Dilihat detikcom pada salinan UU no 11 tahun 2020 mengenai Cipta Kerja, Selasa (3/11/2020), aturan mengenai jam kerja lembur diatur dalam pasal 81. Pasal tersebut merevisi pasal 78 dalam UU 13 tahun 2003 mengenai Ketenagakerjaan.
Dalam revisi pasal 78 dalam UU ini, disebutkan ada syarat yang harus dipenuhi apabila pekerja harus bekerja lembur. Pada ayat 1 poin a Omnibus Law Cipta Kerja ditegaskan lembur harus didasari persetujuan antara pekerja dan perusahaan.
SCROLL TO CONTINUE WITH CONTENT
Kemudian waktu lembur juga dibatasi, maksimal 4 jam dalam sehari. Sementara itu, dalam seminggu lembur cuma diperbolehkan maksimal 18 jam.

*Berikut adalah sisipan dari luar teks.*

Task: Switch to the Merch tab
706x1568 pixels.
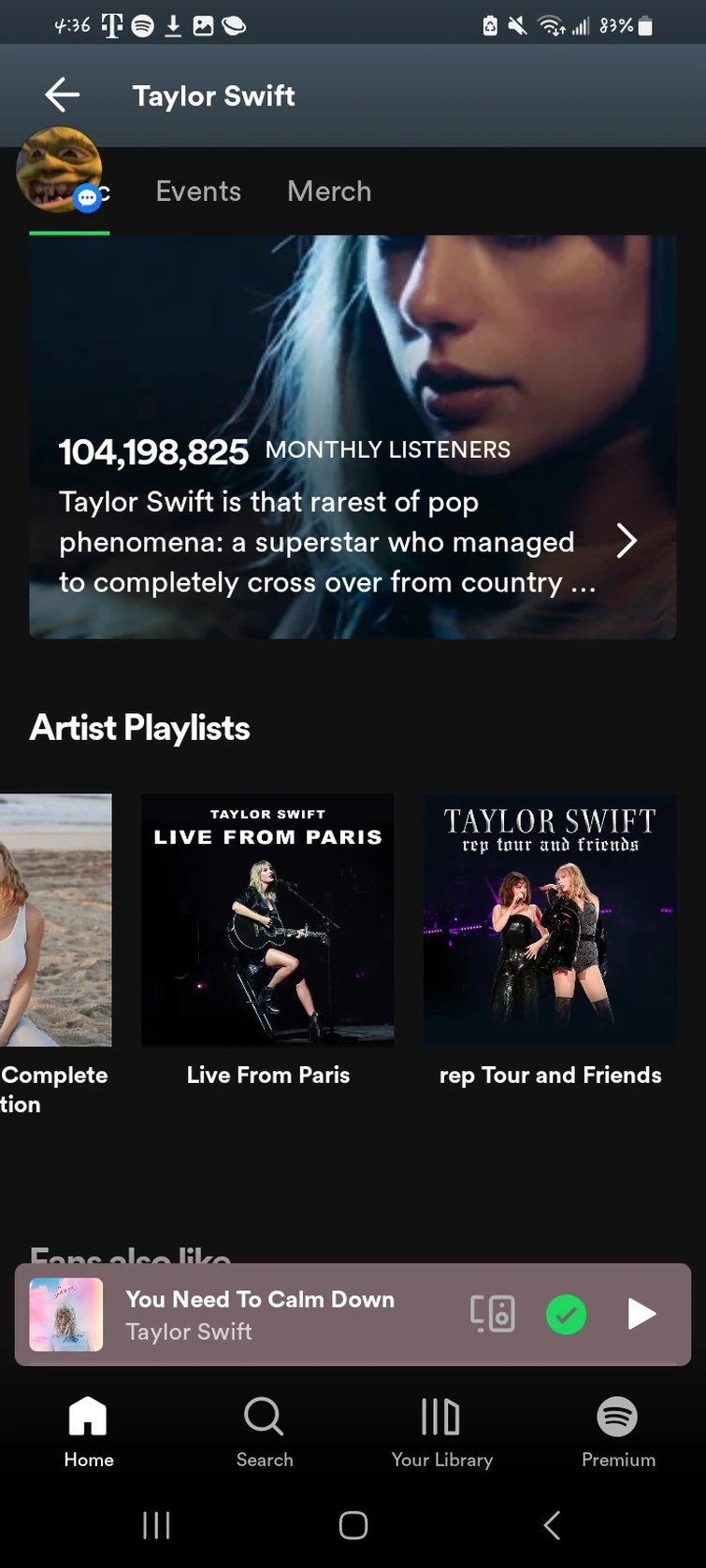Action: [x=329, y=192]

Kemudian, dalam ayat 2 dijelaskan perusahaan diwajibkan membayar uang kompensasi lembur apabila ada pekerjanya terpaksa bekerja melebihi waktu kerja normal.
"Pengusaha yang mempekerjakan pekerja/buruh melebihi waktu kerja sebagaimana dimaksud pada ayat (1) wajib membayar upah kerja lembur," bunyi pasal 78 ayat 2 dalam UU 11 tahun 2020.

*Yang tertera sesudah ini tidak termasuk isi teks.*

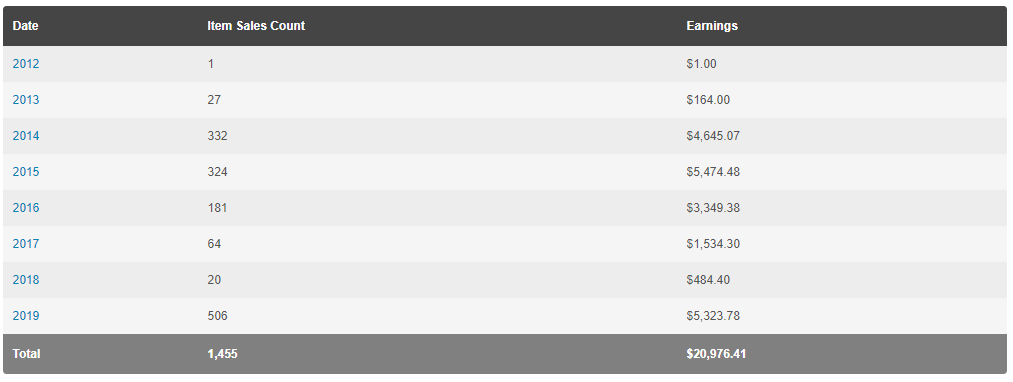
Task: Click the total sales count 1,455
Action: click(x=222, y=354)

Lalu pada ayat 3 pasal 78 disebutkan ketentuan waktu kerja atau lembur tidak berlaku pada beberapa sektor usaha.
"Ketentuan waktu kerja lembur sebagaimana dimaksud pada ayat (1) huruf b tidak berlaku bagi sektor usaha atau pekerjaan tertentu," bunyi ayat 3 pasal 78.
Sementara itu, ketentuan lebih lanjut mengenai sektor usaha tertentu dan juga upah kerja lembur akan diatur dalam peraturan pemerintah.
Untuk jam kerjanya sendiri diatur dalam perubahan pasal 77. Dalam ayat 2 pasal 77 disebutkan perusahaan bisa memilih dua opsi waktu kerja. Kedua opsi tersebut menyebutkan jam kerja maksimal dalam seminggu adalah 40 jam.
Opsi pertama jam kerja diatur selama 6 hari kerja per minggu, per harinya maksimal 7 jam. Lalu opsi kedua, disebutkan jam kerja per hari maksimal 8 jam dengan waktu kerja 5 hari per minggu.